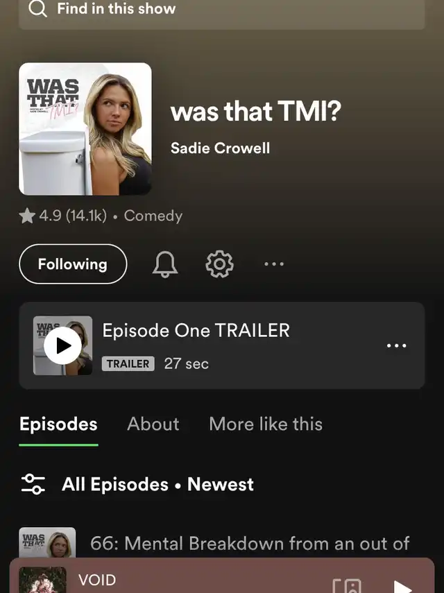This screenshot has height=593, width=444.
Task: Open the was that TMI? cover art
Action: (x=85, y=129)
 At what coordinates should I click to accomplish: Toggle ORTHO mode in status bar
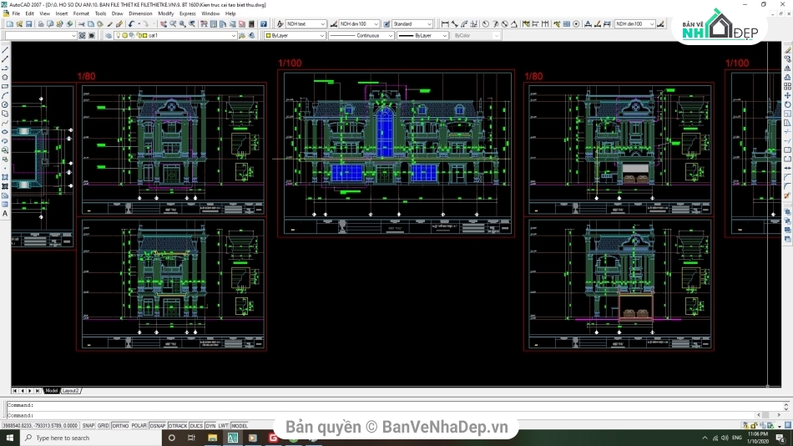click(119, 426)
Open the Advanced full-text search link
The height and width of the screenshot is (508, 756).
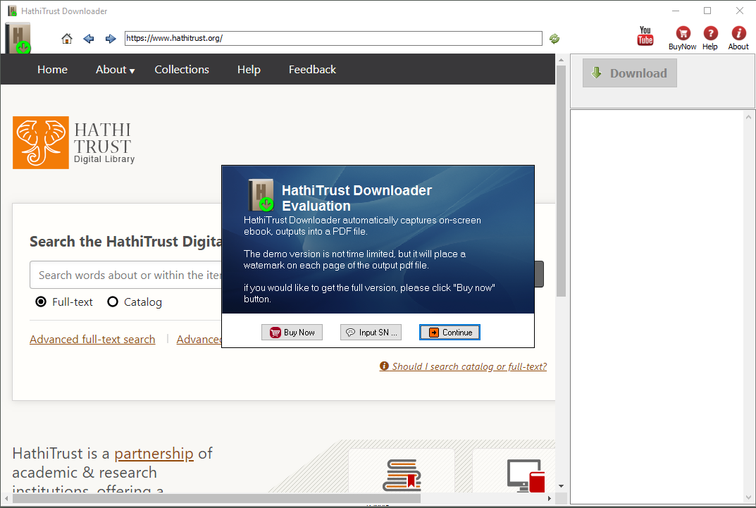pos(92,340)
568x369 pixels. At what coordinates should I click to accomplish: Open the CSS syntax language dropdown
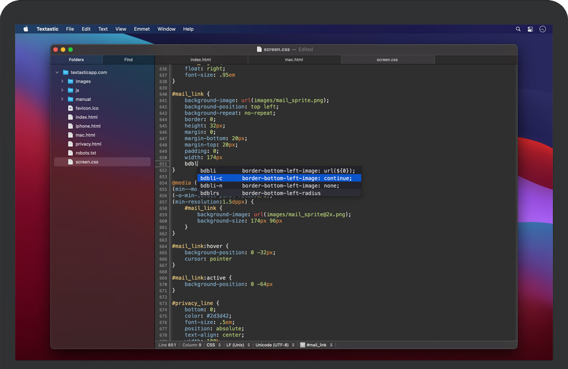pos(213,345)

• **EXERCISE DIRECTIONS**
Give an exact copy of the line containing "568x369 pixels. At" and every line after it through the end of the entries. Pictures are to be dropped.

• **EXERCISE ANSWER**
568x369 pixels. At what coordinates should I click to accomplish: Open the CSS syntax language dropdown
pos(213,345)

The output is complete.